*** Begin section ***
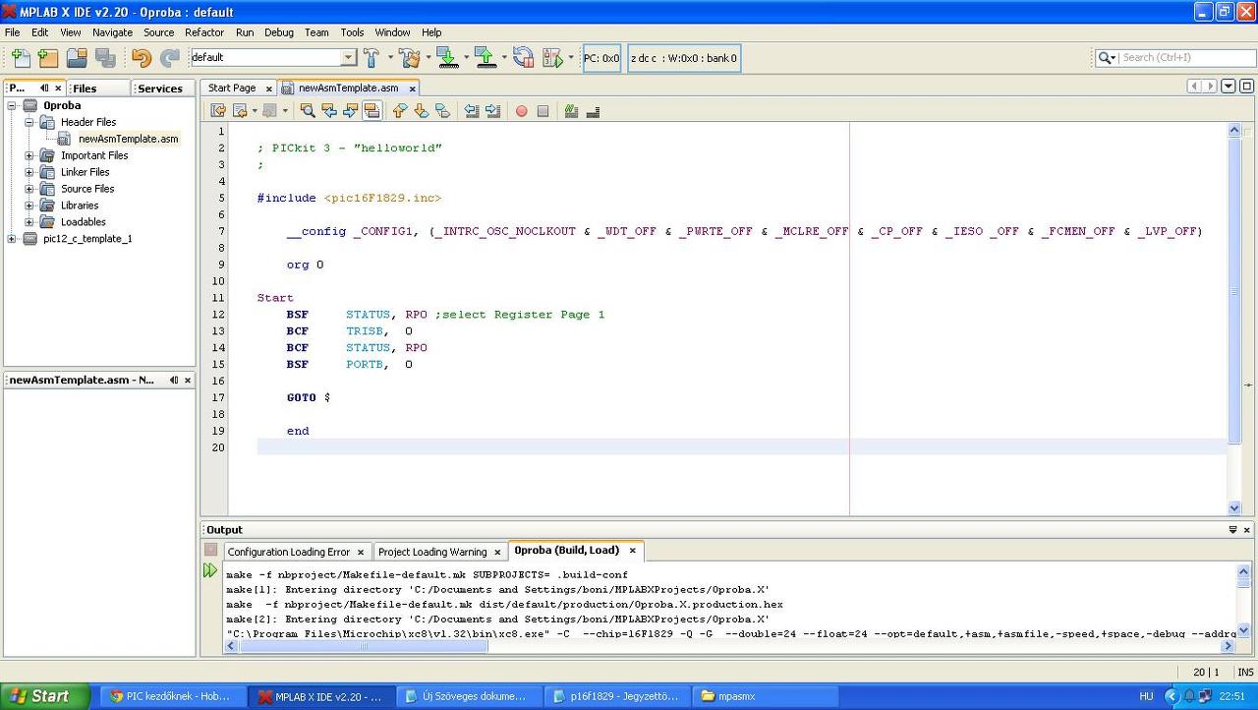Collapse the Oproba project tree node
Screen dimensions: 1258x710
(12, 105)
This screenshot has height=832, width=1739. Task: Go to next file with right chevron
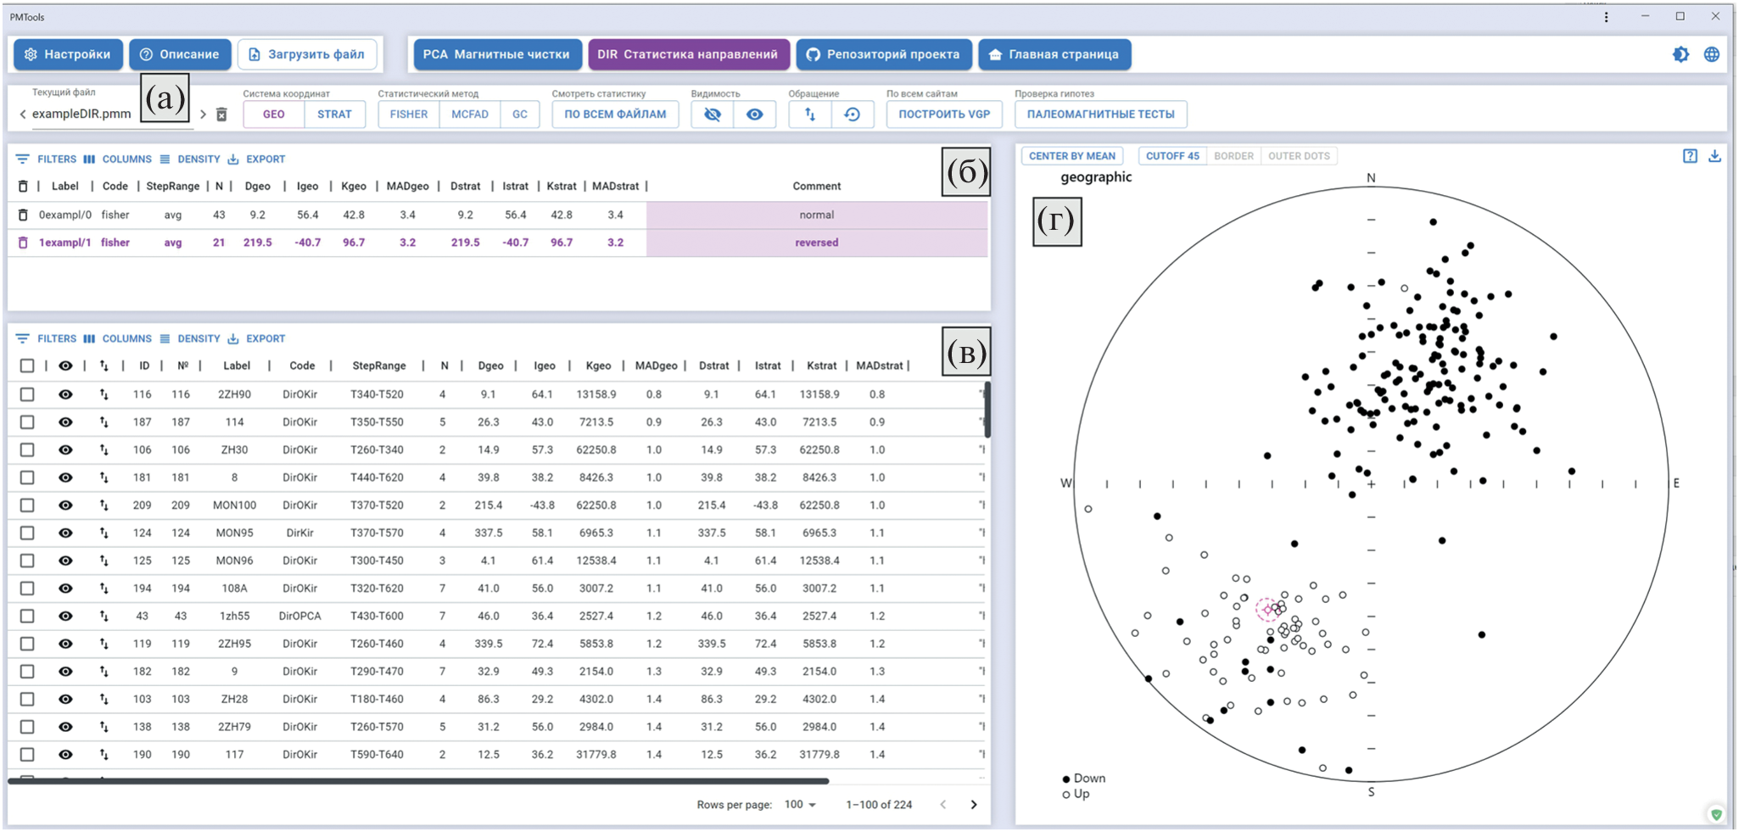coord(203,114)
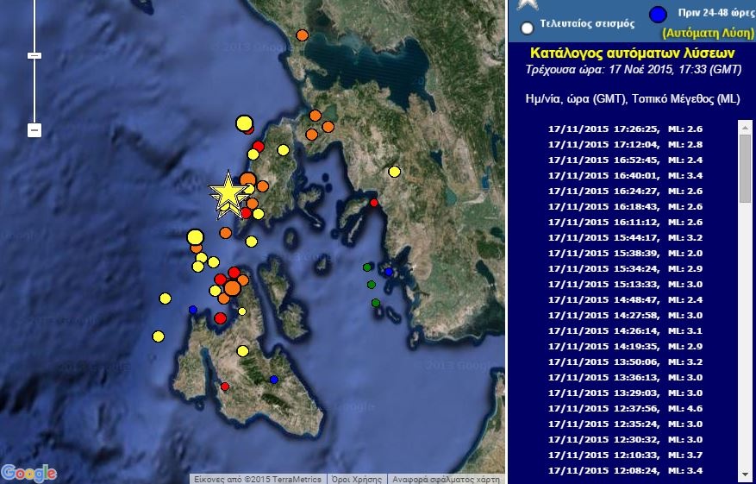Click the map zoom slider handle

[34, 55]
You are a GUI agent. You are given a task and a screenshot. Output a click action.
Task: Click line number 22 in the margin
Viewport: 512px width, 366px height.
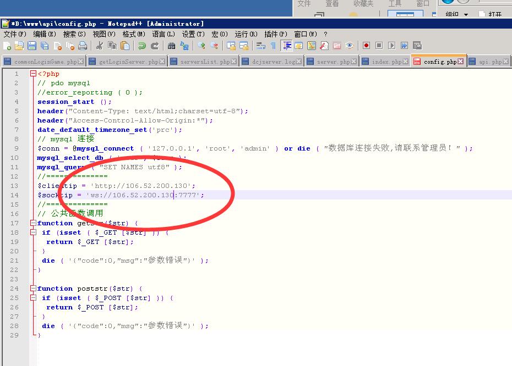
*** End section ***
> [ASSIGNED TASK] Give the lines from the one containing "You are a GUI" through the last line of the material again, exactly and with no pictures, both ends included.

> [WRITTEN SOLUTION]
You are a GUI agent. You are given a task and a screenshot. Output a click action.
Task: Click line number 22 in the margin
Viewport: 512px width, 366px height.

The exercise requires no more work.